According to the national Centers for Disease Control and Prevention (CDC), more than 10 percent of adult Americans — over 20 million people — have renal insufficiency due to chronic kidney disease.[1] Contrast medium containing iodine can also place an additional burden on the kidneys of older patients — particularly those with chronic illnesses. Initial research examinations on Somatom Force show that it is possible to conduct chest studies with between 25 and 35 ml of contrast versus the commonly administered 90 to 110 ml. This reduction is made possible by the two Vectron X-ray tubes in Somatom Force, which enable routine examinations at tube voltages of 70 to 100 kilovolts. This low tube voltage increases the contrast-to-noise ratio and can reduce the amount of contrast medium accordingly.
Chest Imaging With No Breath-Hold
Somatom Force has the industry’s fastest acquisition rate of 737 mm per second, allowing an entire chest and abdomen study to be performed in just one second, which means that patients do not need to hold their breath. Because of the acquisition speed, even patients with high heart rates can be imaged without disruptive motion artifacts. In research use, Somatom Force has delivered diagnostic-quality images at a low dose for a patient with a 90 beats-per-minute heart rate with no use of beta blockers to slow the heart rate. Another advantage in chest imaging is the system’s enlarged 50 cm field of view in Turbo Flash Mode, which has an acquisition rate of almost 400 mm per second, allowing depiction of the entire chest in roughly one second.

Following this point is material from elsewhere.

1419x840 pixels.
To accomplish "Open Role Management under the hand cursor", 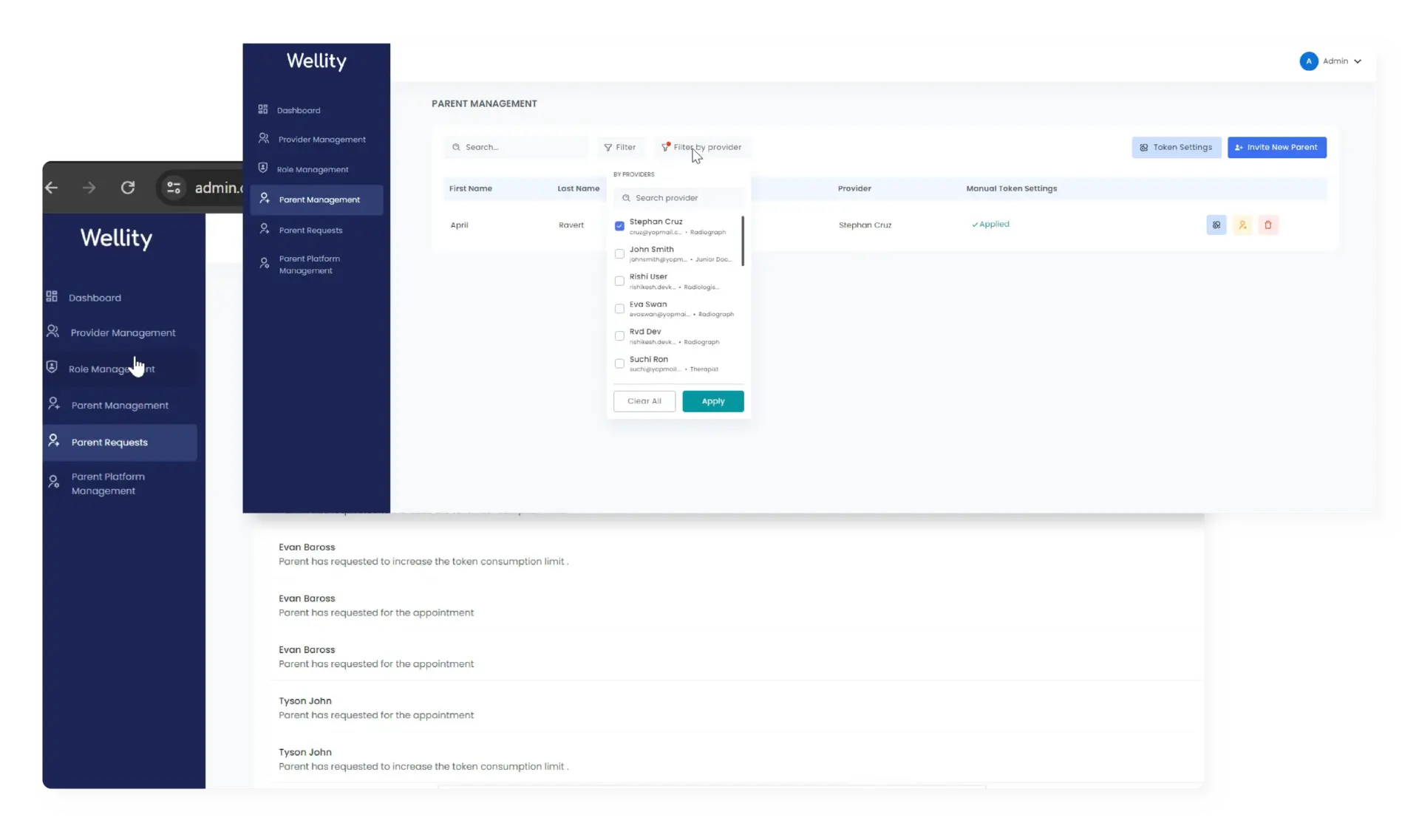I will coord(112,369).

Lung Cancer Detection at 50 Percent Lower Dose
The recent publication of results from the National Lung Screening Trial (NLST) lung cancer study, funded by the National Cancer Institute (NCI), has prompted a realignment of priorities in cancer prevention. The NLST study demonstrated that mortality rates can be reduced by 20 percent if early lung cancer detection is performed with low-dose CT versus conventional chest X-rays.[2] Somatom Force is particularly suitable for such early detection examinations because it is able to achieve previously unattained dose values in this type of setting — up to 50 percent lower radiation dose versus that of comparable CT systems, which is attributable to two special spectral filters known as Selective Photon Shields that optimize the X-ray spectrum to significantly improve the air/soft-tissue contrast. Early research examinations performed with Somatom Force show achievable dose values of 0.1 mSv for a lung scan.
The Somatom Force is pending U.S. Food and Drug Administration (FDA) 510(k) clearance and is not yet commercially available in the United States.
[1] Centers for Disease Control and Prevention. National Chronic Kidney Disease Fact Sheet 2010.http://www.cdc.gov/diabetes/pubs/factsheets/kidney.htm
[2] National Lung Screening Trial Research Team, et al (2011). Reduced lung-cancer mortality with low-dose computed tomographic screening. N Engl J Med, 365:395-409.